You know, that’s offensve on a whole different level, as long as we’re looking for reasons to be offended. You don’t have to be a Christian to find that offensive. Specific creeds being targeted for attacks from the bureaucracies, just because they’ll put up with it — that’s kind of like a schoolyard-bully environment for religions. Religion, in general, deserves a lot more respect than that.

PETA Targets Alaska Church

Saturday, November 25th, 2006

I only have one comment to make about this: After the Democrat-controlled,110th Congress is sworn in, you can expect activist groups just like this one, to have much more of a voice in how things are done. And, what things are done at all.

PETA mistakenly targets Alaska church

The pastor at Anchorage First Free Methodist Church was mystified. Why was the activist group People for the Ethical Treatment of Animals chastising him? No animals are harmed in the church’s holiday nativity display. In fact, animals aren’t used at all.
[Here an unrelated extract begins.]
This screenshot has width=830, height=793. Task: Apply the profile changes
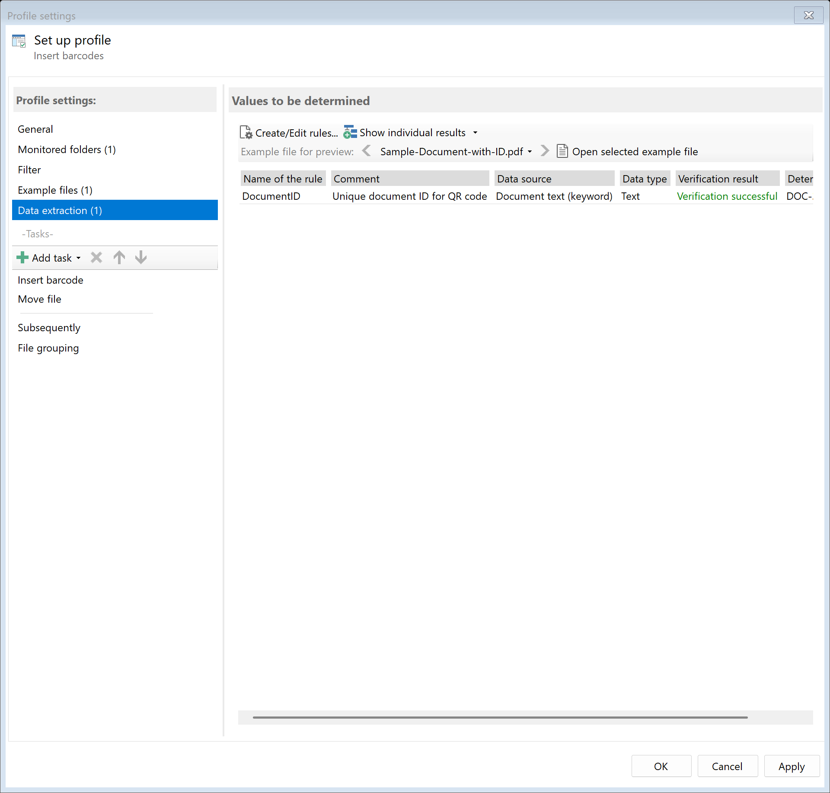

People, however, do dress the parts – Mary, Joseph, the wise men, etc. The volunteers stand shivering at a manger on the church lawn in a silent tribute to Christmas.

The Rev. Jason Armstrong was confused by an e-mail this week from PETA, which admonished him for subjecting animals “to cruel treatment and danger,” by forcing them into roles in the church’s annual manger scene.

“We’ve never had live animals, so I just figured this was some spam thing,” Armstrong said. “It’s rough enough on us people standing out there in the cold. So we’re definitely not using animals.”

Jackie Vergerio, PETA’s captive animals in entertainment specialist, said her organization tracks churches nationwide that use real animals in “living nativity scenes.”

Seems the confusion started with the church’s choice of phrase. PETA flagged Free Methodist’s display as a “living nativity,” and indeed, that’s how the church describes it on its Web site.

To PETA, that means animals.

“Those animals are subject to all sorts of terrible fates in some cases,” Vergerio said. “Animals have been stolen and slaughtered, they’ve been raped, they’ve escaped from the nativity scenes and have been struck by cars and killed. Just really unfathomable things have happened to them.”